Terminal d'exportation de GNL de Sabine Pass, dans le Golfe du Mexique. (©Cheniere Energy)
Dans le contexte de la guerre en Ukraine, l'Union européenne est passée, pour son approvisionnement gazier, « d’une dépendance russe à une dépendance américaine», déplore Alexandre Joly, responsable du pôle Energie du cabinet de conseil Carbone 4(1).

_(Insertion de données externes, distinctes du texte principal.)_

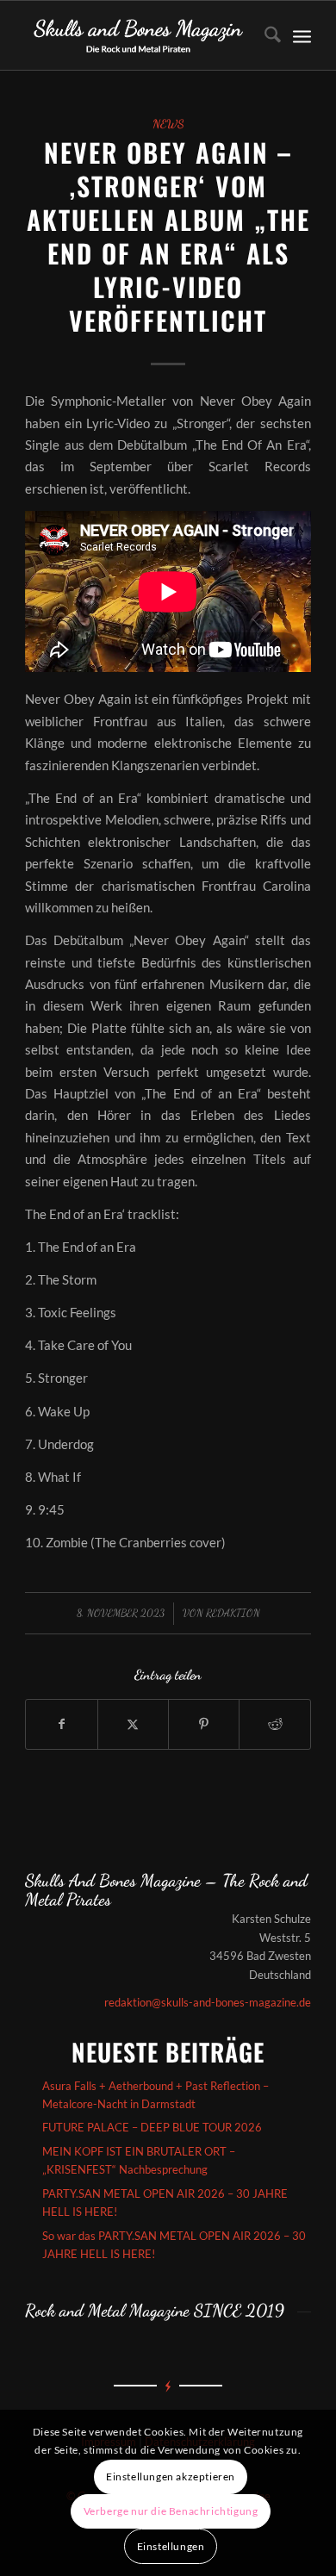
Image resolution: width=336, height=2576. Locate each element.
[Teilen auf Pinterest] (204, 1724)
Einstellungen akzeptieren (170, 2476)
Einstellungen (171, 2546)
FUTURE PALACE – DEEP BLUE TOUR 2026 (152, 2127)
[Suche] (264, 35)
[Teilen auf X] (133, 1724)
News (168, 124)
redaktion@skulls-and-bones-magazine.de (207, 2002)
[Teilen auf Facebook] (61, 1724)
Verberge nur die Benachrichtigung (171, 2510)
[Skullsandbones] (139, 35)
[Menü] (302, 35)
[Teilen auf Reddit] (274, 1724)
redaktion (233, 1613)
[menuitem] (264, 35)
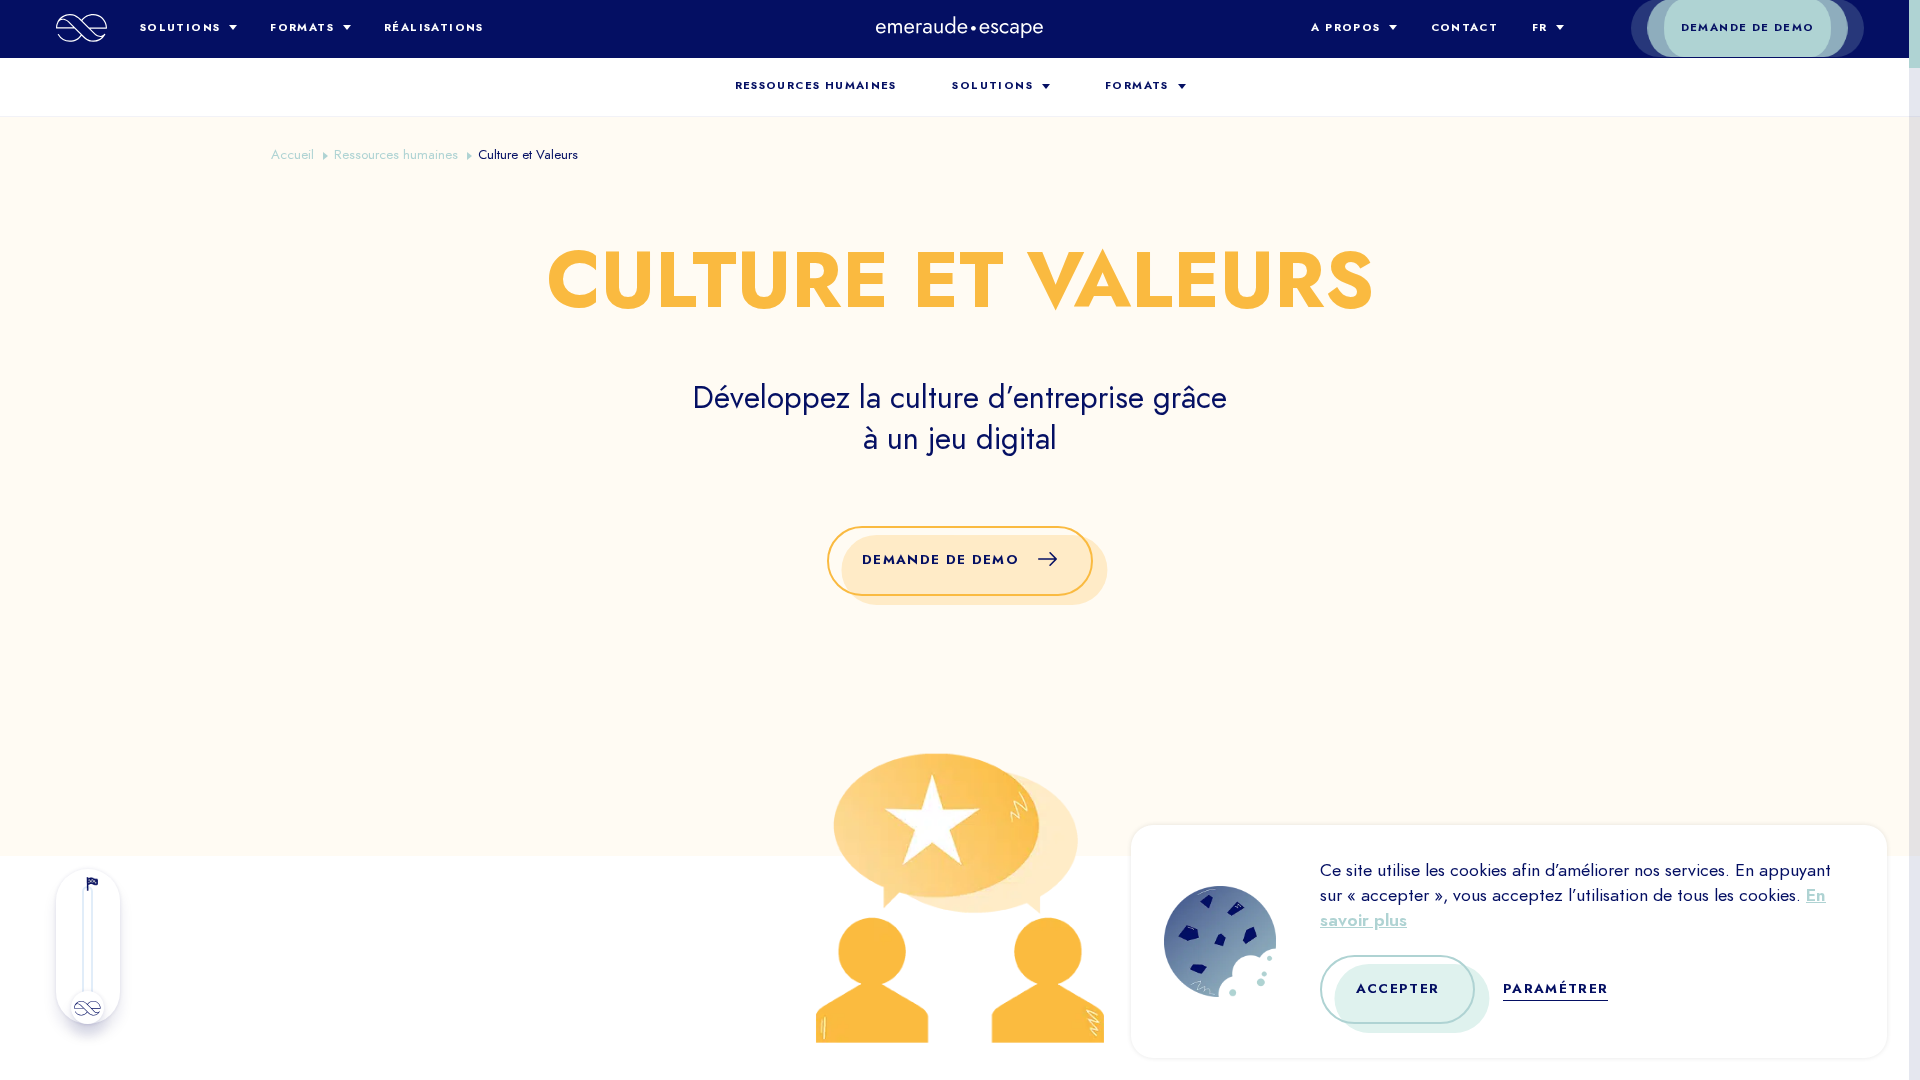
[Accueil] (81, 28)
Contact (1465, 27)
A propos (1345, 27)
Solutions (180, 27)
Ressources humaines (816, 85)
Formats (302, 27)
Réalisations (434, 27)
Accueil (292, 154)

Avec des conséquences néfastes.
L'envolée des importations de GNL américain
Si l'Europe a toujours dépendu de pays extérieurs pour sa consommation de gaz, un changement important s'est opéré depuis la fin de l'année 2021. Alors qu'elle importait majoritairement du gaz russe par gazoduc, elle importe désormais majoritairement du gaz norvégien par gazoduc, ainsi que du GNL américain.

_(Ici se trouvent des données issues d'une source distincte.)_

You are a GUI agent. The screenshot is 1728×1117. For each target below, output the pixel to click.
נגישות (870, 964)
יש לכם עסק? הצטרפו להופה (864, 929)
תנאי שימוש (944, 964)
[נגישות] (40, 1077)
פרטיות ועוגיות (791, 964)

En 2022, l'UE a importé 56,4 milliards de m3 de GNL à partir des États-Unis, soit une hausse de 153% par rapport à 2021, « ce qui implique que l'objectif de la Déclaration conjointe UE-États-Unis de mars 2022 sur la sécurité énergétique, qui prévoyait une augmentation de 15 Gm3 par rapport à 2021, a été largement dépassé »(2).

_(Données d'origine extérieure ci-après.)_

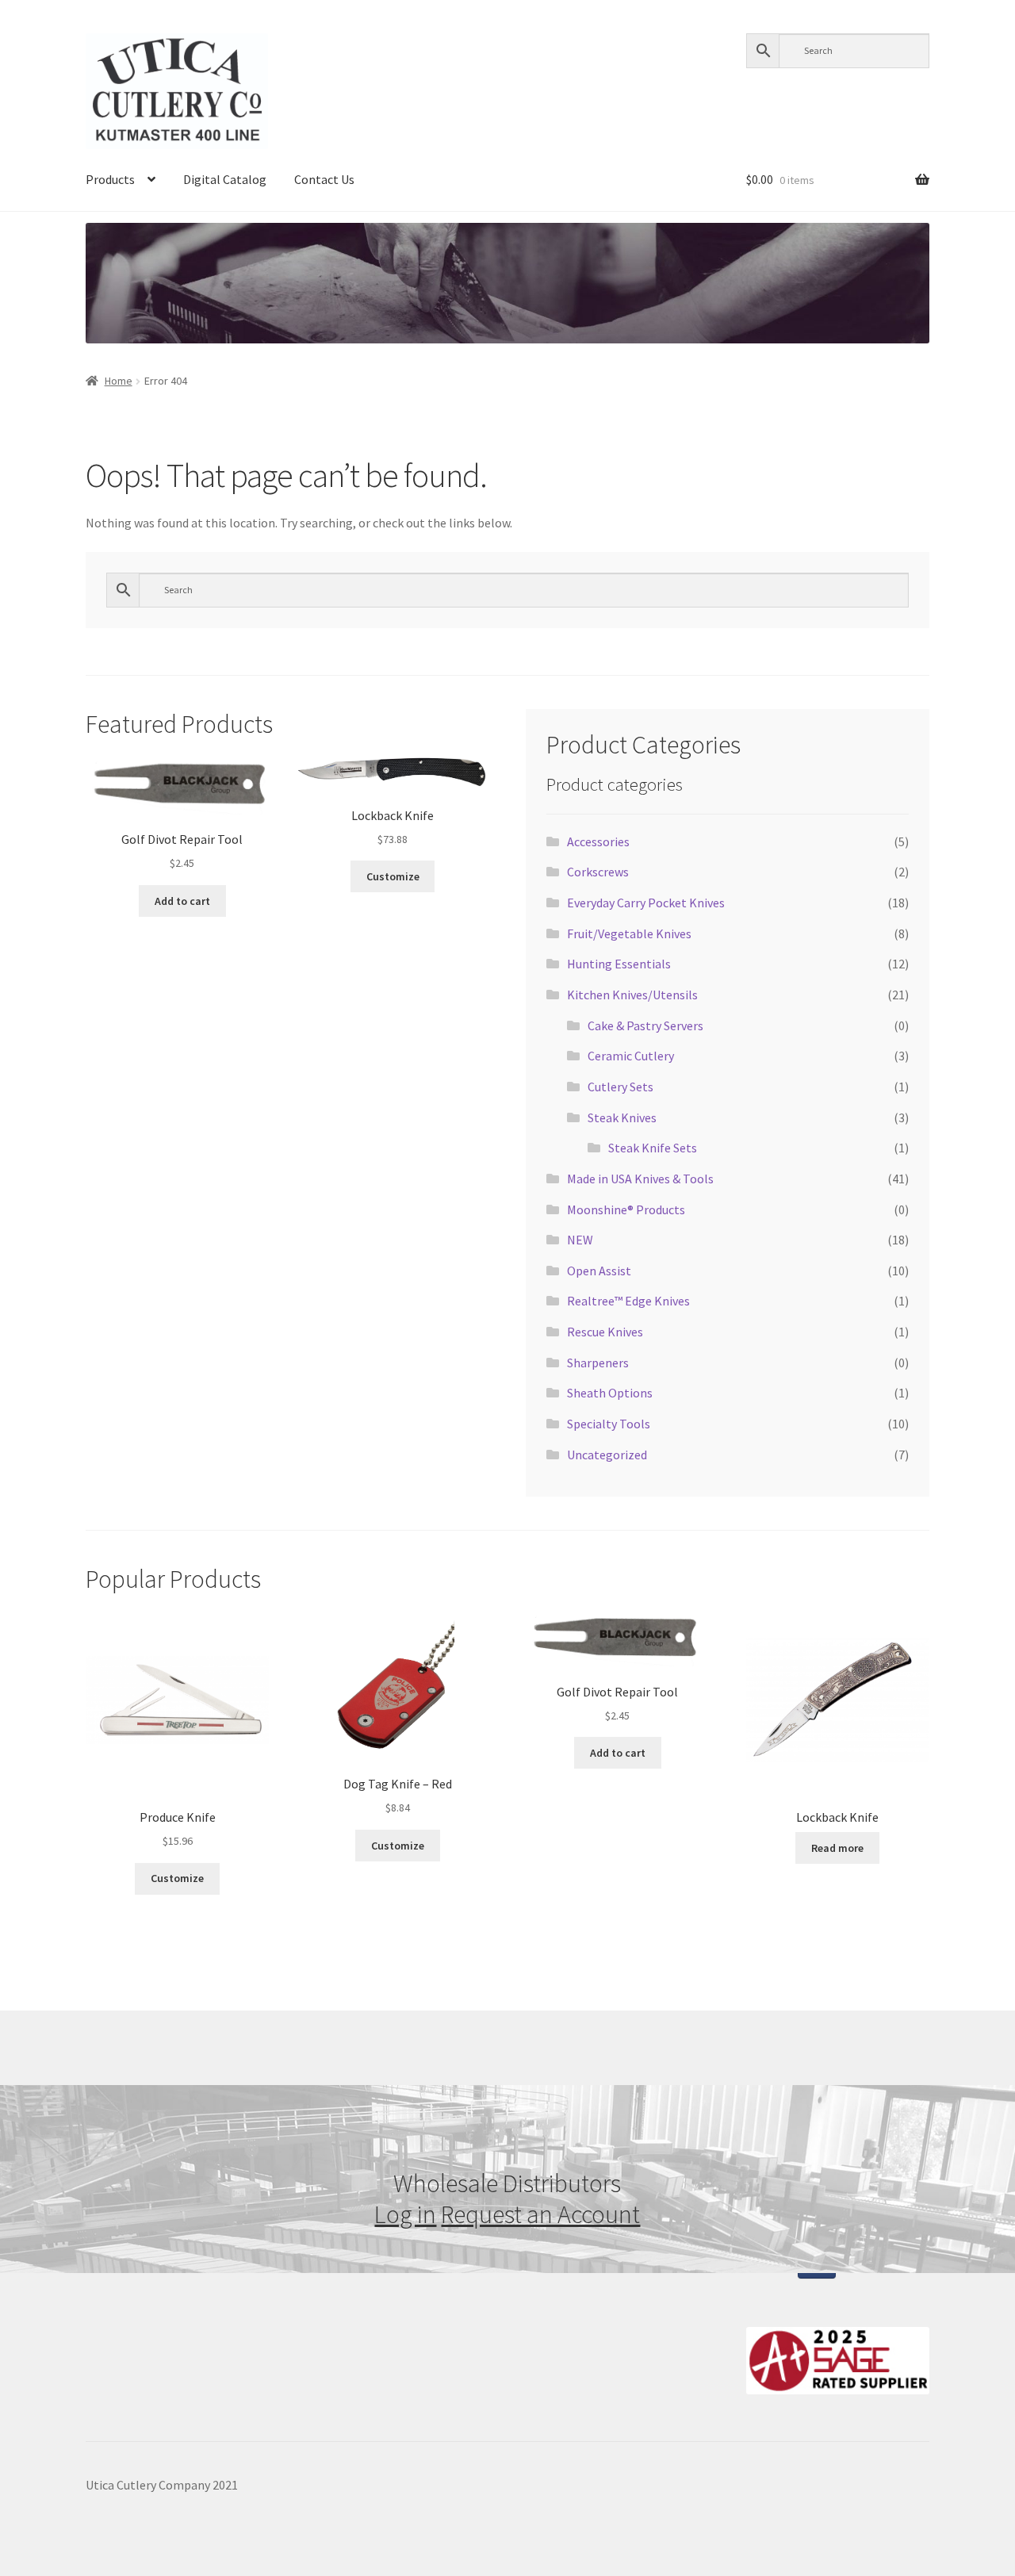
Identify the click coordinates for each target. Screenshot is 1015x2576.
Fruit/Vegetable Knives (629, 933)
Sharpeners (598, 1362)
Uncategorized (607, 1454)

La part du GNL américain dans la consommation de gaz naturel de l'UE est passée d’environ 5% en 2021 à 20% entre mi-décembre 2022 et mi-février 2023 tandis que la part du gaz russe a chuté de 40% à 10% sur la même période.
Au 4e trimestre 2022, les États-Unis ont compté pour 36% des importations de GNL de l'UE. (©Connaissance des Énergies, d'après Carbone 4)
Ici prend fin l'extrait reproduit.